While this literary masterpiece is being published, I am sitting on a plastic chair in Newmentia, observing graduation from the gym floor. Amazing isn't it, how I'm here, and I'm also there. I'm a freakin' genius, I am.
Yes, graduation night has rolled around once again. I don't really like going. I don't like crowds. I feel trapped during the ceremony. But I DO like marching in to the music played by our very own high school band, and marching out to the music, and seeing kids I have worked with for 7 years graduate. This will be the last year for that, what with my relatively recent assignment solely to Newmentia. Gone are the days when I would take students under my wing in Lower Basementia, and push them out of the nest to fly on their own a mere 7 years later, ready or not. I well up in tears at the slide show of baby picture/senior picture. They have come so far. From a few pictures, you would think the kid never had a chance. And here he/she is, actually graduating, against all odds.
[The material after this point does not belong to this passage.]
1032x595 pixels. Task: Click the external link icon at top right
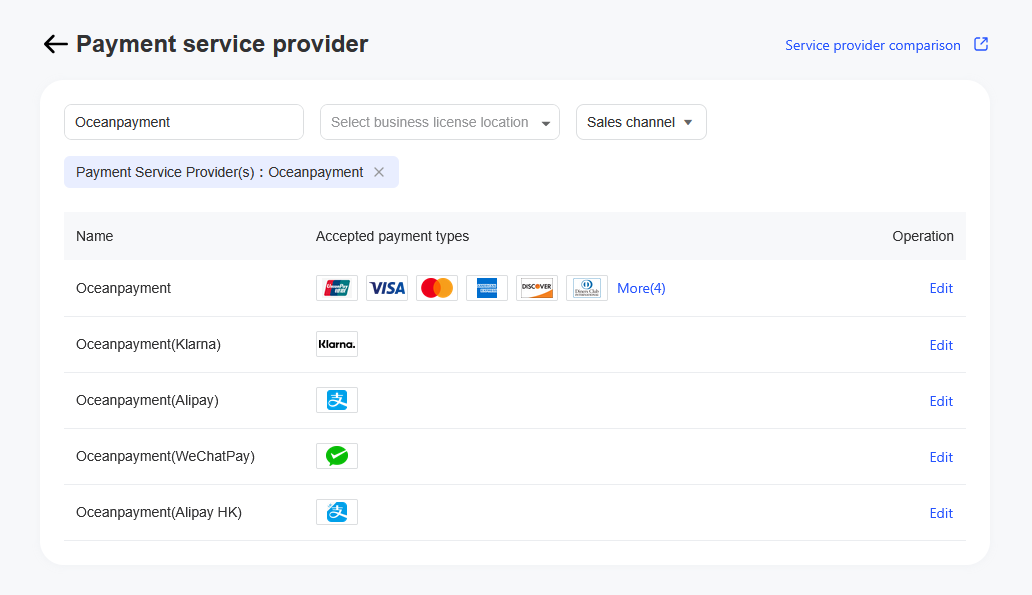point(981,44)
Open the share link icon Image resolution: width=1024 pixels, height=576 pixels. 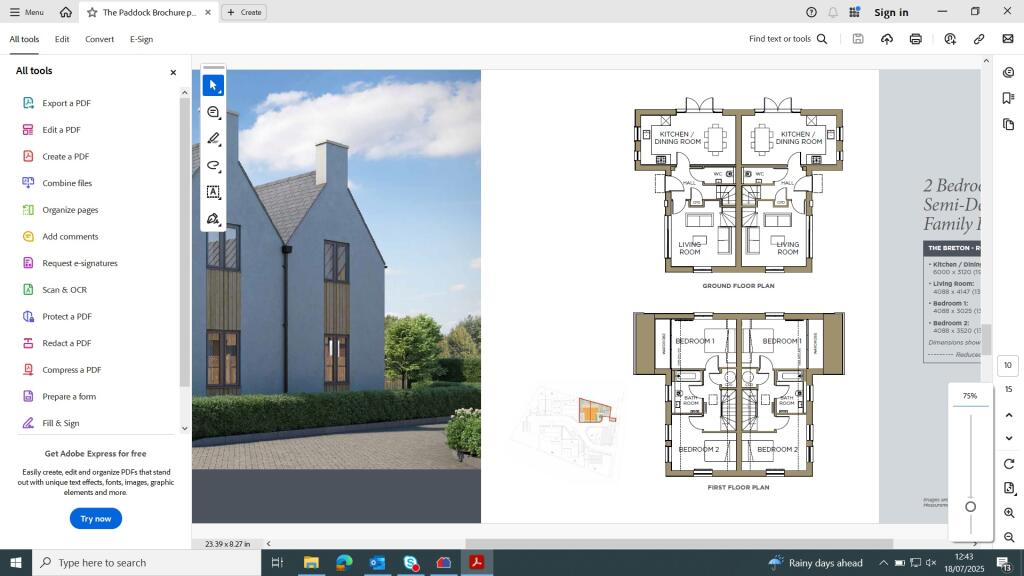[x=979, y=39]
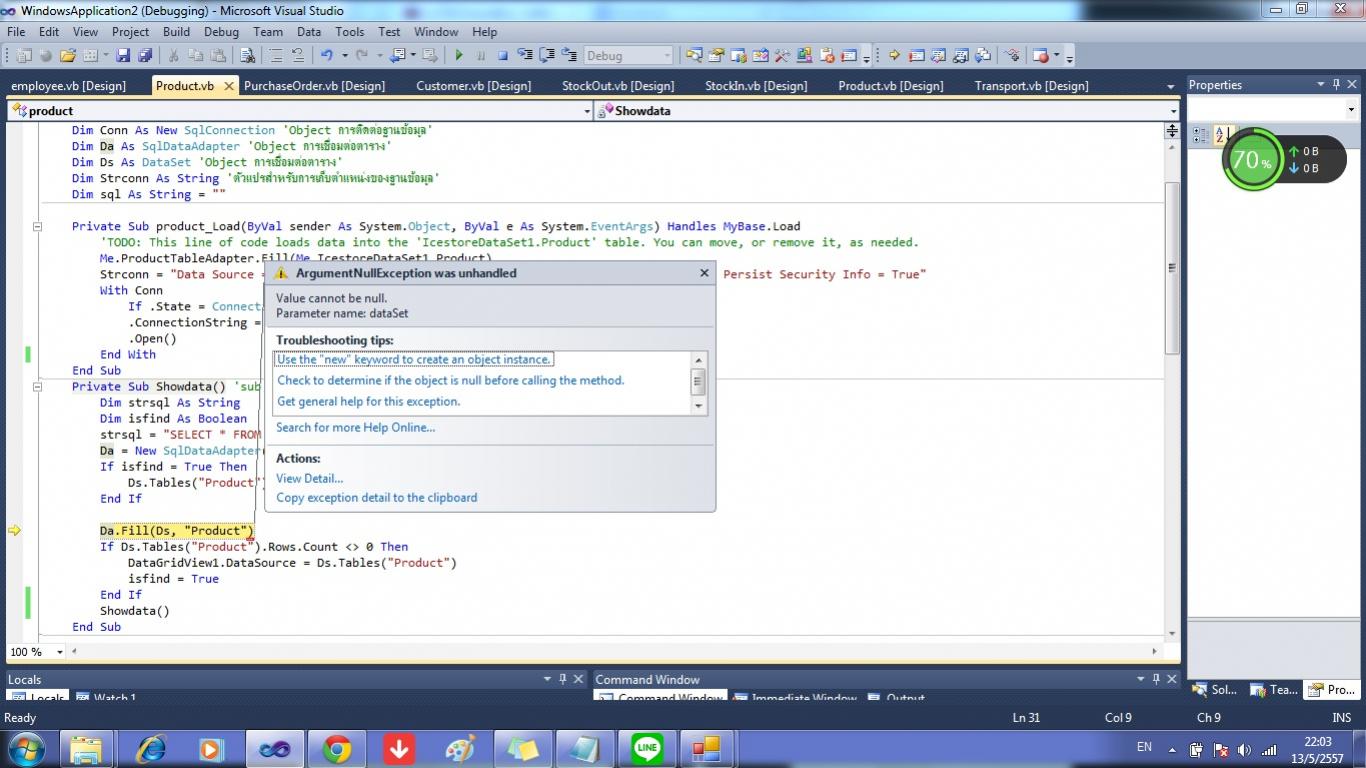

We sit facing the soon-to-be graduates. They have been working toward this for OH SO LONG. And now it is over, and they don't really want it to end. Some are weepy. The pride of the audience seeps into the very atmosphere of the gym, out of the pores of the parents and the grandparents, and settles onto our skin like a fine mist. Graduation is a big deal in these here parts. Some students will be the first in their family to graduate. There is standing room only, and if you want a parking space, I'd suggest getting here an hour before the ceremony.
A few of those tears well up because I think that it is not very long until MY boy will be graduating. He will be ready to move on. Me, not so much.
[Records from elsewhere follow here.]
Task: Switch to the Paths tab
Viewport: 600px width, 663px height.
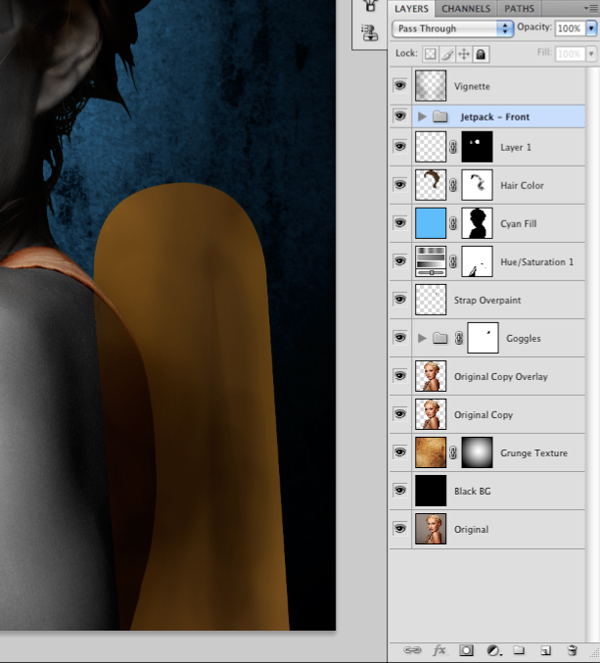Action: tap(519, 8)
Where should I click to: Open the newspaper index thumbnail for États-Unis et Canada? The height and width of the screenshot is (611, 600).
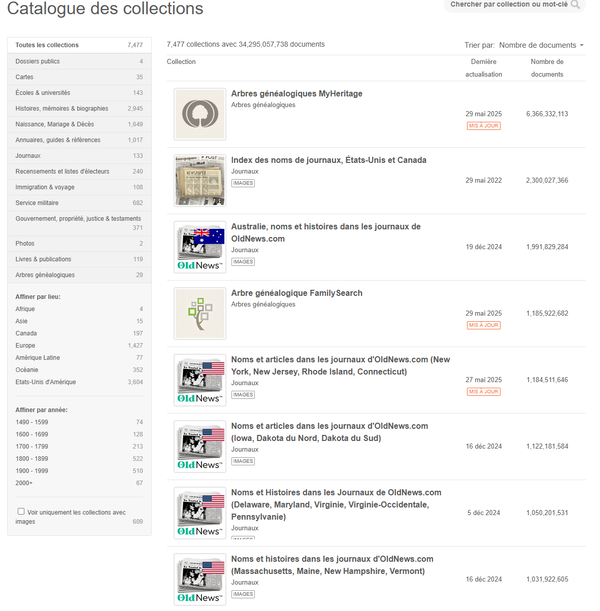[199, 180]
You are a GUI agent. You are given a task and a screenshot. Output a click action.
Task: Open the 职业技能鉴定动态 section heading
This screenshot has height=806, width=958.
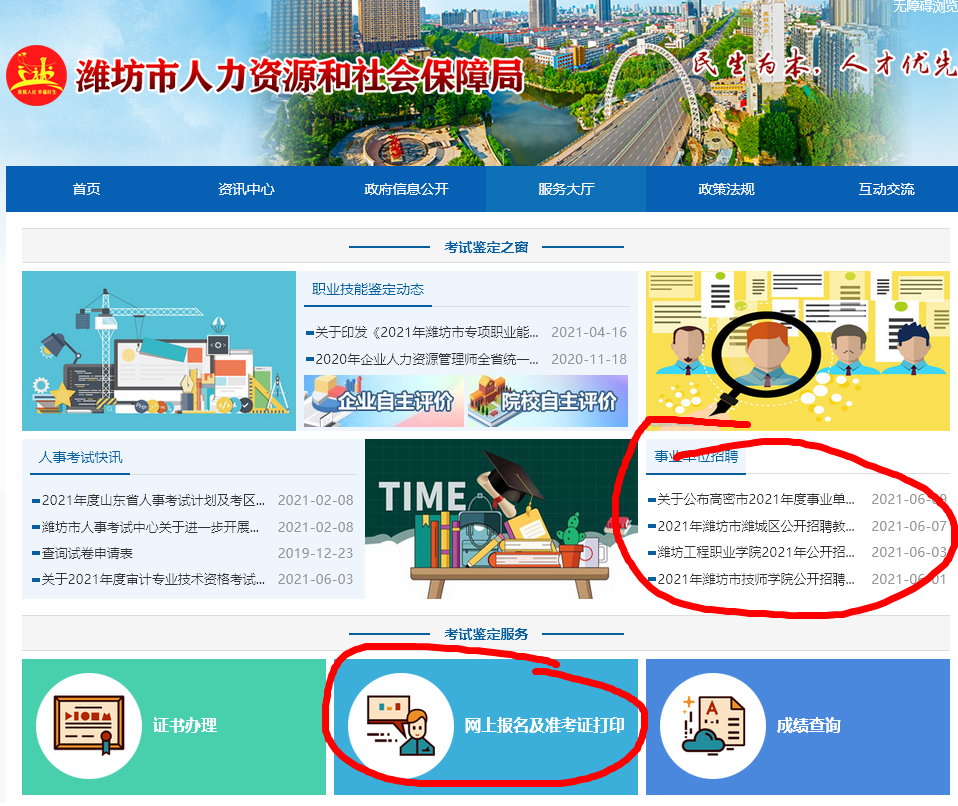tap(368, 289)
After we march out and rush to the office, disrobing on the way (just the graduation robes, people, don't jump to conclusions) the crowd trickles out. We stash those rented robes messily into several big cardboard boxes for return shipment, and try to beat the crowd out of the lot. I have mixed feelings. A bit of euphoria from the ceremony, and a bit of sadness that another year has passed. It doesn't last for long.
Next school year is almost over, you know.